High Prices Centered on Fruits and Vegetables like Apples, Oil Prices Also Unstable
Food Prices Surpass OECD Average for the First Time in Over Two Years

The food price inflation rate in South Korea has once again surpassed the average level of major advanced countries after about two years. While major countries have returned to a normal trajectory as inflation triggered by the Ukraine-Russia war subsides, South Korea is still experiencing high prices mainly in fruits and vegetables, which is analyzed as the cause.


According to data compiled by the Organisation for Economic Co-operation and Development (OECD) on the 21st, South Korea's "food and non-alcoholic beverages" price inflation rate in February was 6.95%, exceeding the OECD average of 5.32%. This is the first time in two years and three months since November 2021, just before Russia's invasion of Ukraine, that South Korea's food prices have surpassed the OECD average.


Recently, South Korea's food price inflation trend has been relatively steep compared to other OECD member countries. As of February this year, South Korea's food and non-alcoholic beverage price inflation rate ranked third highest among the 35 member countries with available statistics, following T?rkiye (71.12%) and Iceland (7.52%).


'Food' Prices Soar Sharply... 3rd Highest Increase Rate Among OECD Countries Citizens are shopping at Hanaro Mart Seongnam Branch in Seongnam, Gyeonggi-do.
[Photo by Jo Yongjun]

South Korea's food prices are mainly driven by fruits such as apples and pears.

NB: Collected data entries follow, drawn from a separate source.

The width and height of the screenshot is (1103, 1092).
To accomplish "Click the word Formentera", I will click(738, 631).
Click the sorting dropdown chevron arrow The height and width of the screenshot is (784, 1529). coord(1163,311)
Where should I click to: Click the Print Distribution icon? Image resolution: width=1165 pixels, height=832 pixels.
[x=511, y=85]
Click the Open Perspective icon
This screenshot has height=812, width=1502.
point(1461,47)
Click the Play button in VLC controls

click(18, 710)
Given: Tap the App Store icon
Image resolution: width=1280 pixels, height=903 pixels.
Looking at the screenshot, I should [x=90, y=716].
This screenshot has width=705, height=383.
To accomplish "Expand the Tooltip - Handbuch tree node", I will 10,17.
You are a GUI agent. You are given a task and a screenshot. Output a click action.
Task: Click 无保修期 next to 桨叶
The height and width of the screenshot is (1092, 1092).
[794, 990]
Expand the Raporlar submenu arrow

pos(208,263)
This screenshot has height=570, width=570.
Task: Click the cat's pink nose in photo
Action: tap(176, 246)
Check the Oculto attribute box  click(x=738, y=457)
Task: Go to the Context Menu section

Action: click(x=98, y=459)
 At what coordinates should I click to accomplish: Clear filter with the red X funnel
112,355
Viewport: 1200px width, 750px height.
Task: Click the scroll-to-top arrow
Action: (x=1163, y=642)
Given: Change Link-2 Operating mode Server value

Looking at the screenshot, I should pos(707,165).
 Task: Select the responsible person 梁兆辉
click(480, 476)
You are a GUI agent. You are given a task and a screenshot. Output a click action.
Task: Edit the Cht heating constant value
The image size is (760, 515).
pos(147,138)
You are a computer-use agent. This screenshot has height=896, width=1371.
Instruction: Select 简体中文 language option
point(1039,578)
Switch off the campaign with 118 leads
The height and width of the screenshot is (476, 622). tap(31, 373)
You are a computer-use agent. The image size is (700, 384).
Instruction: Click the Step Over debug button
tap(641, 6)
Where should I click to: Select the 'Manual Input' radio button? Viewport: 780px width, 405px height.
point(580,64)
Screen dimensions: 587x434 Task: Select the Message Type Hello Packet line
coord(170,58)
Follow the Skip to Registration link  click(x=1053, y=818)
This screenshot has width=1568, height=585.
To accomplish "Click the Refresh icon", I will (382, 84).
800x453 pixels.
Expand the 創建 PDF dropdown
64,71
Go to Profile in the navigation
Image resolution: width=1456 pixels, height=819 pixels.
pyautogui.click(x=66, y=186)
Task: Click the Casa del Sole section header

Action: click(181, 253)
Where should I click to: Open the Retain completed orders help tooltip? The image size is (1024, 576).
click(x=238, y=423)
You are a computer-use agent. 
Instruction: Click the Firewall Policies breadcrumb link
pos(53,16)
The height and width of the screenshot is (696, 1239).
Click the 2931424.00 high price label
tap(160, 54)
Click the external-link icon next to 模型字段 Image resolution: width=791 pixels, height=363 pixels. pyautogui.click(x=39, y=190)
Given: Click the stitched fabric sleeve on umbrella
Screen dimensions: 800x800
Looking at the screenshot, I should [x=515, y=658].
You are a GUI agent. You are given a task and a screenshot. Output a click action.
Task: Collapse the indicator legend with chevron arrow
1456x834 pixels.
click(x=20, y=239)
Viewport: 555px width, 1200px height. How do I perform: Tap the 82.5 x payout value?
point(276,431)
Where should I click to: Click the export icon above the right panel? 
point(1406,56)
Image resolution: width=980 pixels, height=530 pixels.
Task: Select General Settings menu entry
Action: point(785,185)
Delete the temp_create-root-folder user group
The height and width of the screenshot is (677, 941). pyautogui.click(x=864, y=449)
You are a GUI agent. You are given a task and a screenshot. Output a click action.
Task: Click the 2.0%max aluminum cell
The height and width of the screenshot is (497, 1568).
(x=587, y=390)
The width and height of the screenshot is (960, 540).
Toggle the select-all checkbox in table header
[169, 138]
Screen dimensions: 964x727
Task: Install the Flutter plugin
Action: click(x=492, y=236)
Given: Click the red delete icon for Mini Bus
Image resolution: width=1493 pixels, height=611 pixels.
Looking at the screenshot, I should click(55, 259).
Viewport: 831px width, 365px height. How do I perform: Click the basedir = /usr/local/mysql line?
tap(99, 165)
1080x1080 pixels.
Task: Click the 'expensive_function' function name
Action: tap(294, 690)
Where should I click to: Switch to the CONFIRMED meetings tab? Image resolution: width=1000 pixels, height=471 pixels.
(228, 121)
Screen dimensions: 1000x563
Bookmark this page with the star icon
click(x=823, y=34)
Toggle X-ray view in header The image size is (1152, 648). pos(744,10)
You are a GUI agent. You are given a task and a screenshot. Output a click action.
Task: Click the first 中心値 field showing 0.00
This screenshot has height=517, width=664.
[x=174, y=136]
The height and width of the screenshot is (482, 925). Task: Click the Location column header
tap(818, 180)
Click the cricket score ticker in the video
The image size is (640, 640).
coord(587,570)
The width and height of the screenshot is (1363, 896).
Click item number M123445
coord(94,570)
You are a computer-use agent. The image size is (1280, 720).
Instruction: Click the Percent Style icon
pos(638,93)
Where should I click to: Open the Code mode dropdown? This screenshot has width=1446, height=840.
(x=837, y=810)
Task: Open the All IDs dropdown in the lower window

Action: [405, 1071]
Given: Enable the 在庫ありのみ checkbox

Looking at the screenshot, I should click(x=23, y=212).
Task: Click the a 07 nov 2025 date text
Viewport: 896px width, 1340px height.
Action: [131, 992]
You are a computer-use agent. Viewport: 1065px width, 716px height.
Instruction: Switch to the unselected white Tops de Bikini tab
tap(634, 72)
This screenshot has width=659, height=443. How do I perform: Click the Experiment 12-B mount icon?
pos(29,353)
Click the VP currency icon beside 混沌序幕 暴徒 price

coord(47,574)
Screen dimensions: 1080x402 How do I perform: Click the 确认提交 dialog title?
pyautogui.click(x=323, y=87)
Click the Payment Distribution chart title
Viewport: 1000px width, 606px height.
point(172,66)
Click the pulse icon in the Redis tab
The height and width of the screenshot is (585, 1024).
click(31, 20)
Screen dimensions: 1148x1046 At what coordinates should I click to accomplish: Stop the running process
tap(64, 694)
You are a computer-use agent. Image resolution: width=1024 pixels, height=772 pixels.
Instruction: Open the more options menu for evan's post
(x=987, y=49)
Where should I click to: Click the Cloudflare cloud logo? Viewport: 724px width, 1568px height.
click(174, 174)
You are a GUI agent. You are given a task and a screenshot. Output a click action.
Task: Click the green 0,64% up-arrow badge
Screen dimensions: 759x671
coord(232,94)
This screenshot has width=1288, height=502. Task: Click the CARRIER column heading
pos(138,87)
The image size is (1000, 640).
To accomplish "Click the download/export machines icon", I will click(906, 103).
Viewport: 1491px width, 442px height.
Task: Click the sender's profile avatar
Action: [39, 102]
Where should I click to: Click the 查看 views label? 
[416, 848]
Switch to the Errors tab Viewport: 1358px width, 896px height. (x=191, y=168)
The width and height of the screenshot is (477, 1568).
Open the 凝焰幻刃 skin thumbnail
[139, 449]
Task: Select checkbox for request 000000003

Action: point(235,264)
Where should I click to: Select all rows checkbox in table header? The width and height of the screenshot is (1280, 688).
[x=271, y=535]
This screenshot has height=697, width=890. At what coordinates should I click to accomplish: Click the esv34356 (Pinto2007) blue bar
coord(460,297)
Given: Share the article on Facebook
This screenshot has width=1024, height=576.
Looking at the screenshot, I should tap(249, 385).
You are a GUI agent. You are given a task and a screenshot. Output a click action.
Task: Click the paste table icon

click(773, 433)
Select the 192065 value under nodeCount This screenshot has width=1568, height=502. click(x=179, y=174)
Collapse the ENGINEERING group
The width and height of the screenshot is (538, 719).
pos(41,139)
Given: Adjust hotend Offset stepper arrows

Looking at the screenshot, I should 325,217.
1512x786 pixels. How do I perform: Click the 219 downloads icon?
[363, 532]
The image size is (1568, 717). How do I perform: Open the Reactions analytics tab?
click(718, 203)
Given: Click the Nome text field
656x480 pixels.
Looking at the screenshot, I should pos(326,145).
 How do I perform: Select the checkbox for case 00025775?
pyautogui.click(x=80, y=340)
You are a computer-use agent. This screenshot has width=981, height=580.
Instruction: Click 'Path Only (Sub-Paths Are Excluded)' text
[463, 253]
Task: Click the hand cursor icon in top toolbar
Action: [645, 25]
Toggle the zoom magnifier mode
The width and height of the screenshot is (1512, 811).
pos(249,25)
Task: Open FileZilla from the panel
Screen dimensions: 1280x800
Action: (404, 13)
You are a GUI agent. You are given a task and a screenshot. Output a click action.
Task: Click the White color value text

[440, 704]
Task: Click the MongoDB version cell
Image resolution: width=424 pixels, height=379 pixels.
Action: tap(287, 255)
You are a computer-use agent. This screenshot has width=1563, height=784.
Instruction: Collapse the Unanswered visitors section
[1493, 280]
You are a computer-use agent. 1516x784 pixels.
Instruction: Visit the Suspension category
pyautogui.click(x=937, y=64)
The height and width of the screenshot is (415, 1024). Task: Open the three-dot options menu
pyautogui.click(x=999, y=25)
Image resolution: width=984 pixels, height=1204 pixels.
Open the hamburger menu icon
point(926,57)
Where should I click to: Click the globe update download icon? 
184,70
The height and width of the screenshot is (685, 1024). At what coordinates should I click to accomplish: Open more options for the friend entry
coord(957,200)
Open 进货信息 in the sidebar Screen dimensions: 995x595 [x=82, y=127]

Last month, apple prices rose by 88.2%, marking the largest increase since statistics began in January 1980.


In addition to food prices, unstable international oil prices following the recent Israel-Iran conflict are also putting pressure on consumer prices.


Despite this situation, the government maintains its previous forecast that prices will stabilize downward in the second half of the year, with the annual inflation rate converging to 2.6%.


On the 19th, Choi Sang-mok, Deputy Prime Minister and Minister of Economy and Finance, met with reporters in Washington DC, USA, and reaffirmed the existing stance, saying, "There are many uncertainties and various situations to observe, but since core inflation is stable, prices in the second half of the year will stabilize downward."


Kim Kwang-seok, head of the Economic Research Department at the Korea Economic Research Institute, said, "The recent high oil prices and strong dollar phenomenon were variables that were not fully anticipated," adding, "If international oil price instability and high exchange rates persist, concerns about a second inflation following 2022 could increase."